For feature selection, we used the Information gain attribute evaluator [33], and Ranker algorithms implemented in Weka for evaluation and searching of the features. We used five diverse and most popular ML algorithms; namely RF [15], Naïve Bayes [31], C4.5 (named as J48 in Weka) [30], SVM [29], and KNN [32] to build classification models. For performance measurements, we used 10-fold cross-validation. In 10-fold cross-validation, patients are randomly partitioned into ten equal sized parts keeping the class ratio const1ant in each part; nine parts are used for training the classifiers and remaining part is used for testing. This procedure is repeated ten times, resulting each part is tested against the models built using other nine parts. The average of performance measurements of all ten iterations is considered as an unbiased estimate of the whole classification model. We report the performance of the classifiers using standard classification evaluation metrics, including: accuracy, sensitivity (true positive rate, TPR, also called recall), specificity (true negative rate, TNR), false positive rate, false negative rate, precision (Positive Predictive Value, PPV) and F measure (also called F1 score). In the Additional file 1: Table S1, we show (a) confusion matrix, also called contingency table, which is used to calculate performance measures, (b) values making true positives (TP), false positives (FP), true negative (TN), and false negatives (FN), and (c) the equations to calculate performance measures. In addition, we generate ROC curves, which graphically present the performance of classifiers for each class and calculate the area under the curve (AUC) as a numeric evaluation of ROC curves. Also, we would like to note that even though most of these measures initially defined for binary classification (having only two classes); they are applicable to multiclass classification by following one-verses-rest approach.

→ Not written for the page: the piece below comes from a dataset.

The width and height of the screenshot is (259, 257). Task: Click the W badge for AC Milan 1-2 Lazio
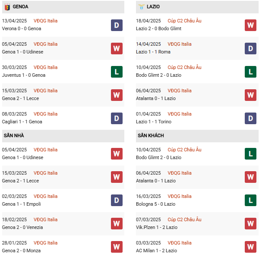click(x=250, y=247)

Finally, to validate the strength of the achieved prediction accuracy, we run a permutation test. For this test we generated 10,000 datasets by randomly shuffling patient labels in our dataset, while keeping the number of patients in each class constant. We run 10-fold cross-validation with RF classification algorithm together with feature selection step on these datasets, in the same way used for the real data in the study. We calculated a p-value by the number of times this validation produced a better accuracy on randomly shuffled dataset divided by 10,000.

Abbreviations

AUC, area under the curve; BC, breast cancer; CADD, combined annotation dependent depletion; dbSNP, single nucleotide polymorphism database; EM, expectation maximization; ER, estrogen receptor; FN, false negatives; FP, false positives; GSEA, gene set enrichment analysis; HER2, human epidermal growth factor receptor 2; IHC, immunohistochemical; IPA, ingenuity pathway analysis; KNN, k-nearest neighbor; LDA, linear discriminant analysis; MAF, minor allele frequency; ML, machine learning; NCBI, National Center For Biotechnology Information; NGS, next-generation sequencing; NMF, non-negative matrix factorization; PCA, principal component analysis; PPV, positive predictive value; RF, random forest; ROC, receiver operating characteristic; SVM, support vector machine; TCGA, the cancer genome atlas; TN, true negative; TNR, true negative rate; TP, positives; TPR, true positive rate; WEKA, Waikato environment for knowledge analysis

Declarations

Acknowledgements

This research has been partly supported by National Institutes of Health [1R01GM086533-01A1 to CG], startup funds to CG from UNMC, and the Biomedical Informatics (BMI) graduate fellowship to SV from UNMC. We thank the Bioinformatics and Systems Biology Core at UNMC for providing the necessary computing infrastructure for data analysis, which receives support from Nebraska Research Initiative (NRI) and NIH (2P20GM103427 and 5P30CA036727). We also thank the University of Nebraska Holland Computing Center for the supercomputer facilities.

Declarations

The publication costs for this article were funded by the corresponding author.

This article has been published as part of BMC Systems Biology Volume 10 Supplement 3, 2016: Selected articles from the International Conference on Intelligent Biology and Medicine (ICIBM) 2015: systems biology. The full contents of the supplement are available online at http://bmcsystbiol.biomedcentral.com/articles/supplements/volume-10-supplement-3.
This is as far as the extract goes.